One of the first thoughts through my head was that I couldn’t have been more than 20 seconds behind her… if I hadn’t turned on the wrong street… I’d have made up that time easily and she’d be in my arms today.
The light changed to green and I turned. The memory had removed me from my body a little bit and I realized it as I noticed how different the world looks without her in it. I took a deep breath and brought myself back into the moment by giving myself a play by play, “I’m driving a vehicle. It’s foggy. The lanes split into two up ahead. Moving to the right one. The light is green… oh, my God….”
My foot came off the accelerator and time slowed way down as an SUV went straight through the red light and hit the pole below it. No brakes. Didn’t even try to make the turn. “He’s drunk!” my husband said, pulling out his cell phone to call for help. Another car, a little blue one, came around me to my left, slowed down and honked angrily before speeding off into the fog. May that driver never be in need of assistance on the road… and if he is, don’t let me be it.
The man driving the crashed vehicle backed up then drove forward into a parking lot.

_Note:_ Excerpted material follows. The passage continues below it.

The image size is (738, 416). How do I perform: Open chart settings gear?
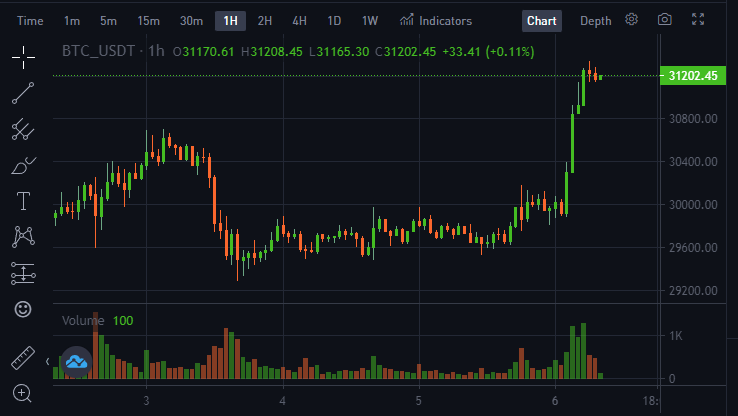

I was afraid. “What if he’s an angry drunk?” I got out of my van and went to his car, my husband giving directions to the 911 operator. “We have to make sure he’s okay.” His door opened and the first thing I did was to breathe in deeply; not drunk. Something wrong, though. I took his hand in mine and looked into his confused face, “Are you hurt?” He wasn’t.
People who lived in the houses along the road where Dannica’s accident happened, came out right away. One man opened the door of her truck. Later, he told me she looked peaceful, like she’d gone to sleep and that he had cradled her head in his hands until help arrived. She wasn’t alone. She wasn’t conscious. She didn’t feel a thing. She was at peace. Something wrong, though. Something wrong.
Off to breakfast and frozen to the core all I could think about was getting my hands on a hot coffee mug. Then my next thought… 20 seconds. Had I not forgotten to put my wallet back in my purse last night, we’d have been 20 seconds sooner. We could have been T-Boned on our way to breakfast. But we weren’t.